First, we split the 1 bp insertions in control cells based on their match to nucleotides flanking the cutsite (Fig. 4a). We found a strong correlation between flanking nucleotides and (1) the nucleotide identity of the 1 bp insertion, (2) the total fraction of 1 bp insertions at a given target and (3) the relative amount of 1 bp insertions matching the PAM-distal nucleotide. Nearly 70% of 1 bp insertions matched the PAM-distal nucleotide only (‘PAM-distal insertions’), while around 13% matched the PAM-proximal nucleotide only (‘PAM-proximal insertions’), compared to random expectation of around 19% for each of these outcomes. Targets with a PAM-distal thymidine or adenosine (T or A) were almost three times as likely to result in a 1 bp insertion as ones with a PAM-distal guanidine or cytidine (G or C; 29% vs 9.7%; Fig. 4b). The fraction of PAM-proximal insertions also differed between targets flanked by different nucleotides (Fig. 4c). In general, 1 bp insertions were biased towards matching a flanking T and away from matching a flanking G. Consistent with this, targets flanked with these two nucleotides—T/G and G/T—showed most extreme biases, with 0.5% and 56% PAM-proximal insertions, respectively. We conclude that 1 bp insertions were strongly biased towards matching the PAM-distal nucleotide and that both total frequency of 1 bp insertions and relative frequency of PAM-proximal insertions in control cells were strongly influenced by the nucleotides at the cutsite.
Fig. 4. Single basepair insertion outcomes.

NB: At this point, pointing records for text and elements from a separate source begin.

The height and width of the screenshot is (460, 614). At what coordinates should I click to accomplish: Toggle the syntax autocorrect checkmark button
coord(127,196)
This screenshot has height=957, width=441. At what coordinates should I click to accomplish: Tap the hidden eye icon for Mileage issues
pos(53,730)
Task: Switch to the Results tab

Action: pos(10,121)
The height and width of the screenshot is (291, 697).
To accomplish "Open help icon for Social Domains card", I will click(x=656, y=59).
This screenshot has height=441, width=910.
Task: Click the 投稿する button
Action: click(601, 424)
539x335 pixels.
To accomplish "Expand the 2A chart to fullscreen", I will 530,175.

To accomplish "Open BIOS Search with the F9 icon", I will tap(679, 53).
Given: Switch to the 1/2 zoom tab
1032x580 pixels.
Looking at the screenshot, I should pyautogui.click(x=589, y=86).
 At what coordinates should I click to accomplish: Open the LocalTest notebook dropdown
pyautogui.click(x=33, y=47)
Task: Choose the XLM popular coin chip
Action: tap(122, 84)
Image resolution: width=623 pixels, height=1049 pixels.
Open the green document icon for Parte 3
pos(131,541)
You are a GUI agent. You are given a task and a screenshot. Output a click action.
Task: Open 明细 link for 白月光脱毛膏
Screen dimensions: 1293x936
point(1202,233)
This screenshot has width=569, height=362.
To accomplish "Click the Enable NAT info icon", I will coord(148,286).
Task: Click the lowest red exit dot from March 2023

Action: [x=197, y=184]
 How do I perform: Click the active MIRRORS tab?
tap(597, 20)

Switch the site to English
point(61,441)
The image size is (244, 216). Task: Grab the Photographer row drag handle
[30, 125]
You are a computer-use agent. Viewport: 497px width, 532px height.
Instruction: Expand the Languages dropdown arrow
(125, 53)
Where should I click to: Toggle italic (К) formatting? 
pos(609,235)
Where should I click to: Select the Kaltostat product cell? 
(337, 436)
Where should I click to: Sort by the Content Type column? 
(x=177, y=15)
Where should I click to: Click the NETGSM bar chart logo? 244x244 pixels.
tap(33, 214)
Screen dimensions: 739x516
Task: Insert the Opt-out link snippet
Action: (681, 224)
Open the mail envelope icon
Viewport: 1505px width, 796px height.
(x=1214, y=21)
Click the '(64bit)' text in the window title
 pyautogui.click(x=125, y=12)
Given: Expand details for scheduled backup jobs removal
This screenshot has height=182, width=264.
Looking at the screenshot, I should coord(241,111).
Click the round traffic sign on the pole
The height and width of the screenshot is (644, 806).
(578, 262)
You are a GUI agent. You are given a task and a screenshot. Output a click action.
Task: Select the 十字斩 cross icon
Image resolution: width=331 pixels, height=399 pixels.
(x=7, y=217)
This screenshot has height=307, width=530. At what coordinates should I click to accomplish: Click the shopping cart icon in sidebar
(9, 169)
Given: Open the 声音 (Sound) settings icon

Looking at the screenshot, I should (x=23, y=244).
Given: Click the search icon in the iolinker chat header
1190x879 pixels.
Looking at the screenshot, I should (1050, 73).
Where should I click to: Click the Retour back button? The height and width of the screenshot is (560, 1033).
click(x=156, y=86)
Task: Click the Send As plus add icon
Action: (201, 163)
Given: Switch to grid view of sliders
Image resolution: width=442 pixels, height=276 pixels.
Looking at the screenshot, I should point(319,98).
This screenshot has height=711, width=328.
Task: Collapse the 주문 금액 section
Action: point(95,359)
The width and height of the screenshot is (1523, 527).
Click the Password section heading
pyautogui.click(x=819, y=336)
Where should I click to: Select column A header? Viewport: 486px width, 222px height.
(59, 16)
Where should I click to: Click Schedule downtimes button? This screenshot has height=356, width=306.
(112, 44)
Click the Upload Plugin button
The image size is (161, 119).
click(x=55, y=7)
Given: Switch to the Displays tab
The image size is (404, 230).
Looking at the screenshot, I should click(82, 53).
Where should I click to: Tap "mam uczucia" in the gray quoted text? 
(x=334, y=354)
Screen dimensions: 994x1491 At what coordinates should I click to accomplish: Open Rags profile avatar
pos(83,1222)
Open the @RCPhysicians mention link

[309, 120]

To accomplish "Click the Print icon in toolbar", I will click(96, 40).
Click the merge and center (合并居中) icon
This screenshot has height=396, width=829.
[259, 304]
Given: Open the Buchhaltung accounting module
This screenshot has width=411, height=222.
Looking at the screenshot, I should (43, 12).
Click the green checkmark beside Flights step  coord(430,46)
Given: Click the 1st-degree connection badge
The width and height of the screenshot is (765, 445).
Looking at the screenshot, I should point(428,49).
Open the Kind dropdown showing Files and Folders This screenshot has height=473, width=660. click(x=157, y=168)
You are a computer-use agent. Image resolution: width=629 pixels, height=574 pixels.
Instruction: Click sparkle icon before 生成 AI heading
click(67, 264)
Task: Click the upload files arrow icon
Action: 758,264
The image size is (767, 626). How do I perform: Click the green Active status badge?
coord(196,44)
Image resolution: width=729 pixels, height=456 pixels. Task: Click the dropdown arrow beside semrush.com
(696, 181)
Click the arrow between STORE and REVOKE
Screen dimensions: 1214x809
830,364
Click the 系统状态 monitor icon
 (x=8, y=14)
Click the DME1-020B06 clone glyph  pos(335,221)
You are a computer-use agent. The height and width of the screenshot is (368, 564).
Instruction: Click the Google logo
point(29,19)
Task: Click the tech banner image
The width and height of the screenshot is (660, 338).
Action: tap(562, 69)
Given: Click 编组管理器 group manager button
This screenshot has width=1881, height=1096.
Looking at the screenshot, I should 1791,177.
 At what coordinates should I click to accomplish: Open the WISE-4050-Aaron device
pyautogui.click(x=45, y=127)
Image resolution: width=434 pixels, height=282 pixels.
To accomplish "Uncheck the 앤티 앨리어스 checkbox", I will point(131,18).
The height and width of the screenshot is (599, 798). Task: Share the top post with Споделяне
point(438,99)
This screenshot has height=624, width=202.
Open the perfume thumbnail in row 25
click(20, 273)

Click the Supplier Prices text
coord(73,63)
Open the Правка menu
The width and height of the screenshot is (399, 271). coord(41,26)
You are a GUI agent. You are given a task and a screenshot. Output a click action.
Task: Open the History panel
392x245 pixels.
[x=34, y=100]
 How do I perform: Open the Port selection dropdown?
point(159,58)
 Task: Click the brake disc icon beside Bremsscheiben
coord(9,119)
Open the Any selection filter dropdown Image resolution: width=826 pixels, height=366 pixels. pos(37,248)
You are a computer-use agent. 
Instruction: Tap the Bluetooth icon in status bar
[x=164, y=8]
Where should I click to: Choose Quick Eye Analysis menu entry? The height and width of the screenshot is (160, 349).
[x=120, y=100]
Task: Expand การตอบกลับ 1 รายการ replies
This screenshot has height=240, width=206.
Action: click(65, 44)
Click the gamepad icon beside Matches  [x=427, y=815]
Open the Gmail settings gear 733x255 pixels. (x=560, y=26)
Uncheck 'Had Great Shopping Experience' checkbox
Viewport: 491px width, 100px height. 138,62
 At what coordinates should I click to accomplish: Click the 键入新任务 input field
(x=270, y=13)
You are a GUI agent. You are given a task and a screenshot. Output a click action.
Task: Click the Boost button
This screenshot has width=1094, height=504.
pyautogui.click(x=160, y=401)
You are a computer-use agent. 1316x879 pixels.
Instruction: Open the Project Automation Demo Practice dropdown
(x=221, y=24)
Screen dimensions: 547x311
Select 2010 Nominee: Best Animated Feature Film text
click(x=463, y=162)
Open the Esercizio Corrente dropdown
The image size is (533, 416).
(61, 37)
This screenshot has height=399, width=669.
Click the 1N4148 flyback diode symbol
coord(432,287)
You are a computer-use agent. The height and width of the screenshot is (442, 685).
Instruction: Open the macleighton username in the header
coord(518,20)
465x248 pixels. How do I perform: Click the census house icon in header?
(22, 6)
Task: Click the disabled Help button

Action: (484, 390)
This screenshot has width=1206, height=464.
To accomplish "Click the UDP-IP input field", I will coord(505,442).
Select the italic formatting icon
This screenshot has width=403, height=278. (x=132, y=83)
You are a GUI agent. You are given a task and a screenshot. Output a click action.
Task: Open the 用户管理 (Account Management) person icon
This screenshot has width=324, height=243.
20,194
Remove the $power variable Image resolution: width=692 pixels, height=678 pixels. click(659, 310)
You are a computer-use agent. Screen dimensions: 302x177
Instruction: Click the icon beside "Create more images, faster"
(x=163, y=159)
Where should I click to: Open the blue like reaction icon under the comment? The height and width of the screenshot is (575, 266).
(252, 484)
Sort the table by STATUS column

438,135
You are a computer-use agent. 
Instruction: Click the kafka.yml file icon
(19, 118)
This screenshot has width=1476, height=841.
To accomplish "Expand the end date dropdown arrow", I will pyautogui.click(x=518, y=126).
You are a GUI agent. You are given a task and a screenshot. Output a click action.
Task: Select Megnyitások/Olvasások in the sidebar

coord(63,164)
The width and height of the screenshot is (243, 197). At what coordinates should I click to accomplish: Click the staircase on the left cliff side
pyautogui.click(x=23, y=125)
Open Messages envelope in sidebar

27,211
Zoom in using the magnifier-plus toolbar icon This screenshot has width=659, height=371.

a Most 1 bp insertions at the cut site matched the PAM-distal nucleotide in control cells. Dashed line represents Cas9 cutsite between 4th and 3rd basepair upstreams of the PAM sequence. First row represents the case in which basepairs flanking the cutsite are identical to each other, and to the inserted base. b Absolute frequency of 1 bp insertions in control cells, by cutsite flanking nucleotides and match between inserted nucleotide and flanking nucleotides. c Relationship between absolute 1 bp insertion frequency in control cells and relative frequency of PAM-proximal insertions. Only targets with differing flanking nucleotides included. d Relative frequency of PAM-proximal 1 bp insertion across knockouts. Bar height is mean, error bars are 95% bootstrap confidence intervals (N = 1000 bootstraping repeats). Grey horizontal band is 95% confidence interval of control cells. e Enrichment or depletion of 1 bp insertions across knockouts, segregated by match between insertion and flanking nucleotides. Frequency of 1 bp insertions matching the PAM-proximal nucleotide was diminished in the absence of Prkdc and Polm compared to controls, while PAM-distal insertions were not affected by these knockouts. f Single basepair insertions coloured by the match between inserted nucleotide and the cutsite flanking nucleotides, in UMAP projection. Only clusters 2, 3 and 4 are shown (90% of 1 bp insertion outcomes). g Relative frequency of targets within clusters, segregated by cutsite flanking nucleotides, in control cells. Only targets whose 1 bp insertion outcomes are >85% contained within a given target are included. h Enrichment or depletion of 1 bp insertions within clusters 2, 3 and 4 across knockouts. Source data are provided as a Source Data file.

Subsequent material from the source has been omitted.